**Goal of the exercise**
Restate word for word the lines of the records below, starting at the line that contains "Task: Enable the" and ending at the line that contains "This screenshot has width=1568, height=584.", with both of those lines included and nothing else.

**Material provided**
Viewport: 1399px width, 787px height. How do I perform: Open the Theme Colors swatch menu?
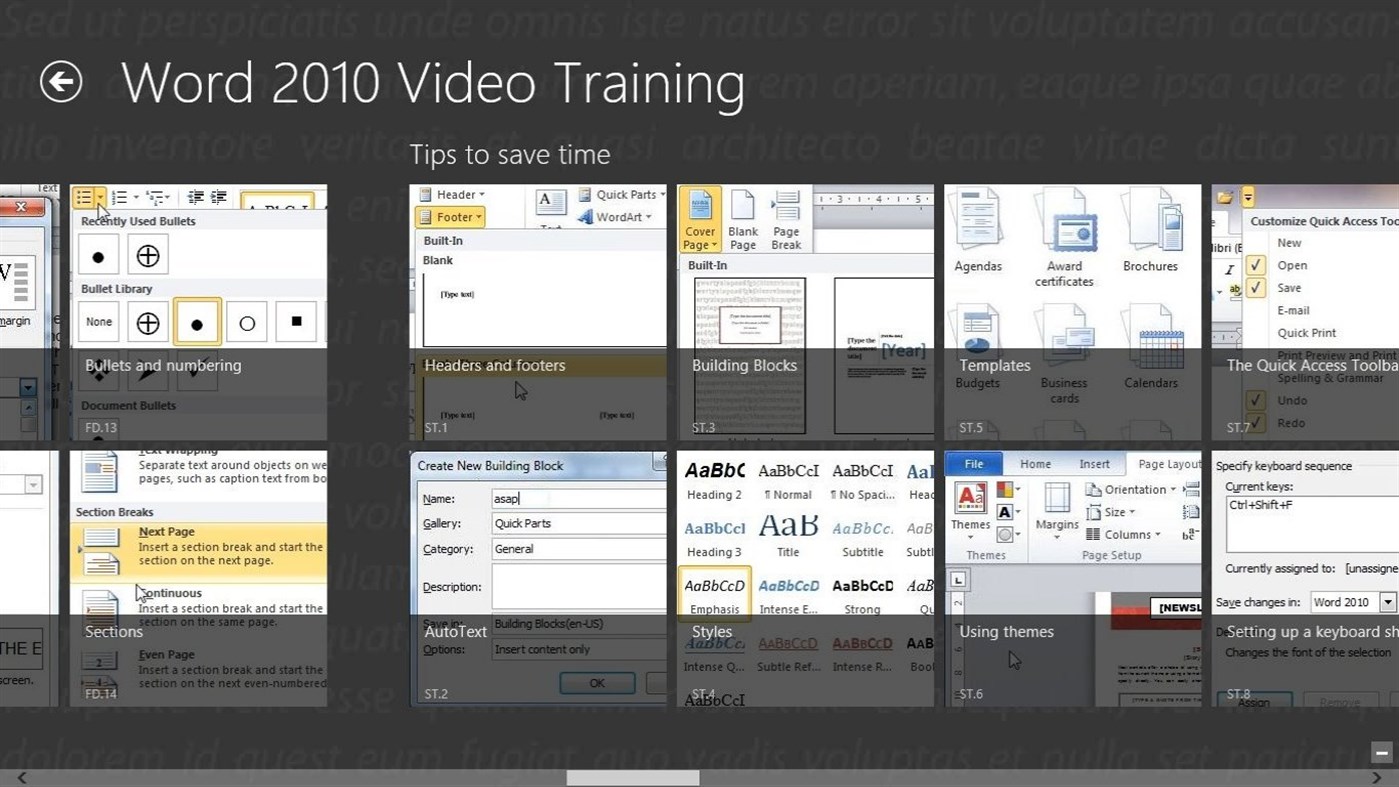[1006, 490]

---

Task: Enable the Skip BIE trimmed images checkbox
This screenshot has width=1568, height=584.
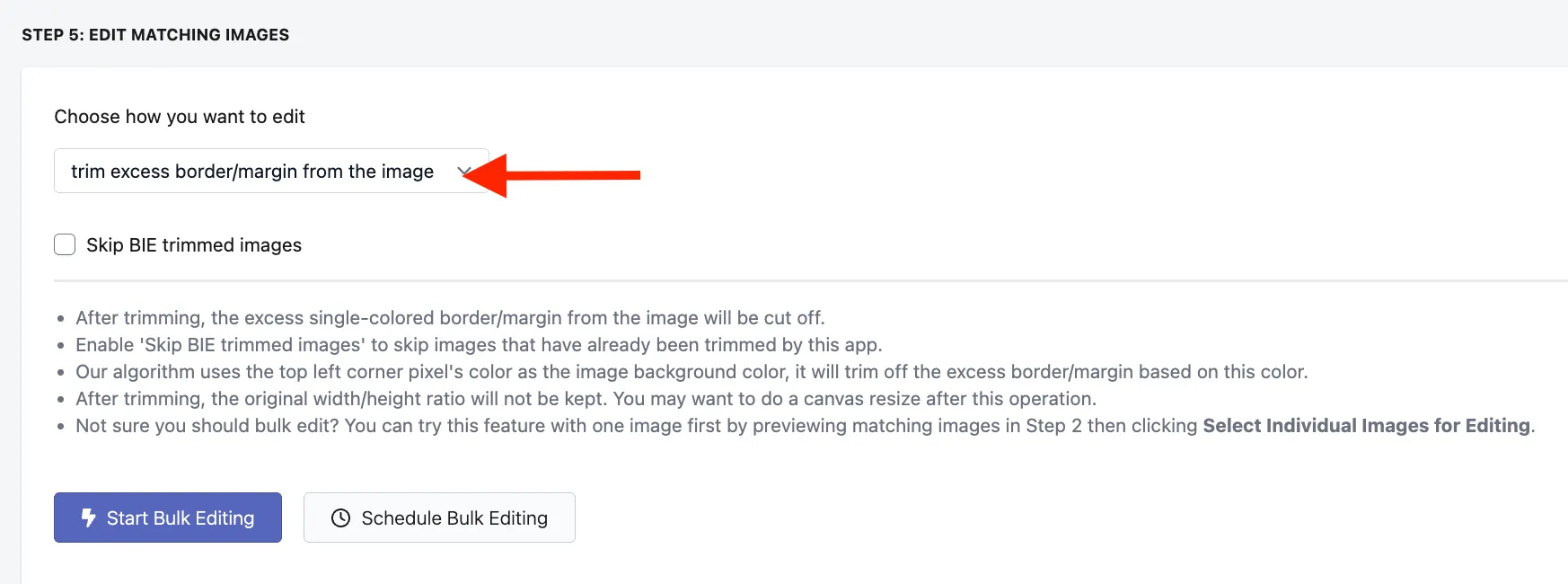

...

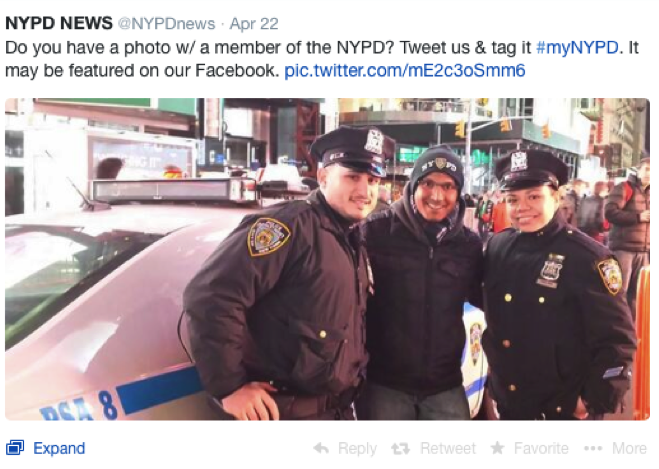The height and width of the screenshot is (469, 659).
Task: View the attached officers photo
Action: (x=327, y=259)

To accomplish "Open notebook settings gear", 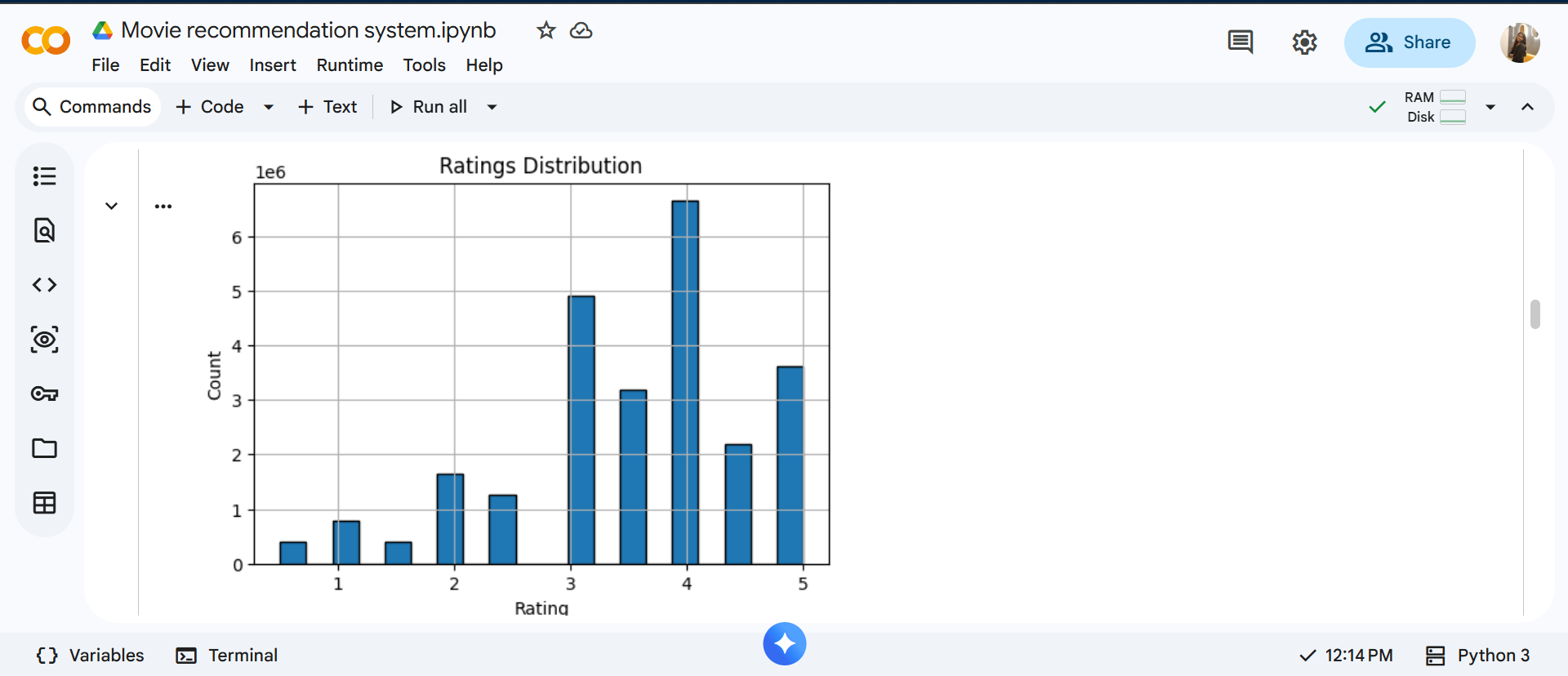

**Answer box**
Task: Enable the Skip BIE trimmed images checkbox
This screenshot has width=1568, height=584.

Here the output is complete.